Un recente studio condotto dai ricercatori dell’Università del Michigan ha analizzato i segnali elettrici nel cervello di nove ratti anestetizzati a cui è stata indotta la morte per infarto, e ha dimostrato che nei trenta secondi successivi all’arresto cardiaco il cervello continua a funzionare. Gli elettroencefalogrammi mostrano un’attività celebrale caratterizzata da una diffusa sovratensione, tipica di un cervello altamente eccitato e dalla percezione cosciente.
Lo stesso fenomeno è stato registrato nei topi sottoposti ad asfissia.
Le esperienze pre-morte ed extra-corporali, che si verificano nel venti per cento dei casi di sopravvivenza ad arresto cardiaco, sono spesso state associate all’esistenza di una vita dopo la morte.
Questo studio dimostra che in realtà tali fenomeni sono dovuti ad un’attività inusuale del cervello causata dalla riduzione improvvisa dell’afflusso di sangue al cervello.

“Questo studio, eseguito sugli animali, è il primo che si occupa di ciò che accade a livello neurofisiologico negli istanti successivi alla morte clinica “, ha detto l’autore principale dello studio il dottor Jimo Borjigin. “Abbiamo argomentato che le esperienze di pre-morte derivano da un’attività celebrale”.

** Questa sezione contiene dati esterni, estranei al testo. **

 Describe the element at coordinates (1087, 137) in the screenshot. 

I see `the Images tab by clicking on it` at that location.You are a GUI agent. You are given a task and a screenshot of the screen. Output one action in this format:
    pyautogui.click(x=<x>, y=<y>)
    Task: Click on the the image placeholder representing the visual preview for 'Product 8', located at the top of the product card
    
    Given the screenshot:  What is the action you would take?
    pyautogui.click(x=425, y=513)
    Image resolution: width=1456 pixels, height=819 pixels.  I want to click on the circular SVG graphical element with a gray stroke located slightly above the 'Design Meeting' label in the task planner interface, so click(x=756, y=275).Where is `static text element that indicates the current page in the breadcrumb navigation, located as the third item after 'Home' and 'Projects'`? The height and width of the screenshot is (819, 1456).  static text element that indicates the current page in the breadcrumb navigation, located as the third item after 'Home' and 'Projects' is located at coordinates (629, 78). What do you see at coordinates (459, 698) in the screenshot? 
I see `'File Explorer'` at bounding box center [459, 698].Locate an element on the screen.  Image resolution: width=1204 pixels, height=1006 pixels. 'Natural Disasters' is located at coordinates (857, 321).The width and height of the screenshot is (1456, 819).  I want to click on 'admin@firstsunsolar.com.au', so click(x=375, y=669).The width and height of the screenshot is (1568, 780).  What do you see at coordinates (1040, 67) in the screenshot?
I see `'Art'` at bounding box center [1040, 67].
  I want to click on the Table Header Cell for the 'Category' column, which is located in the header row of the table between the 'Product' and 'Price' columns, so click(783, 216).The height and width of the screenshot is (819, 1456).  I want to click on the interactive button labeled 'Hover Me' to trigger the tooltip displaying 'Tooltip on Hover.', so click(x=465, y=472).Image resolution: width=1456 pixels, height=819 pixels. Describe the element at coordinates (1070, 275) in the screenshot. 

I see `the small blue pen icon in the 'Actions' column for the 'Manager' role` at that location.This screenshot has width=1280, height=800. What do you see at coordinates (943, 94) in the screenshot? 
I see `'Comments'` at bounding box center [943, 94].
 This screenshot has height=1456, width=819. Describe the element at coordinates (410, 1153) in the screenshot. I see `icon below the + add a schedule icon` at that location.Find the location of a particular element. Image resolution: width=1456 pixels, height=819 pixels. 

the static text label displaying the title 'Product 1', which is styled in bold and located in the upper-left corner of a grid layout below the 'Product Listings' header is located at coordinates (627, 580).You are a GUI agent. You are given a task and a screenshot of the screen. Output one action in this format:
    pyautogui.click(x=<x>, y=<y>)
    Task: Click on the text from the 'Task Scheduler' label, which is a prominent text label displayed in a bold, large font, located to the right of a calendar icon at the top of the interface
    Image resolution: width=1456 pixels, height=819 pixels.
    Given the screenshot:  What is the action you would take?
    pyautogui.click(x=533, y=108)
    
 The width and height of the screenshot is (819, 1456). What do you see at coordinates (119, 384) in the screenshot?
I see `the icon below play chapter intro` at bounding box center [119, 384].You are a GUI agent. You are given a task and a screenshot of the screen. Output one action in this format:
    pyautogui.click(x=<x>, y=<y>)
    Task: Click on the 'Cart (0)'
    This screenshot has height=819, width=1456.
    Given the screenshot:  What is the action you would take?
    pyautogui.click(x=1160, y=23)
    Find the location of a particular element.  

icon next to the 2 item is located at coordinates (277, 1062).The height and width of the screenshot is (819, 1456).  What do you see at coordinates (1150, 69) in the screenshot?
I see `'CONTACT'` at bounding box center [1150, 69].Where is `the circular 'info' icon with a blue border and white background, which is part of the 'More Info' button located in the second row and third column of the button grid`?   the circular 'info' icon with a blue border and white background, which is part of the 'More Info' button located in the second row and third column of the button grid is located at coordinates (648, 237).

Tuttavia, gli scienziati sono stati sorpresi dall’alto livello della gamma di frequenza dell’attività cerebrale, ed affermano che ciò suggerisce che “in punto di morte, è presente un livello di coscienza pari a quello misurabile durante uno stato di veglia”.
Dubbi circa la bontà dello studio sono stati sollevati da esperti nel Regno Unito. Secondo questi scienziati della Cardiff University, i risultati, per quanto intriganti, non dimostrano affatto che l’attività celebrale osservata nei ratti sia la stessa che produce i fenomeni di esperienza pre-morte nell’uomo.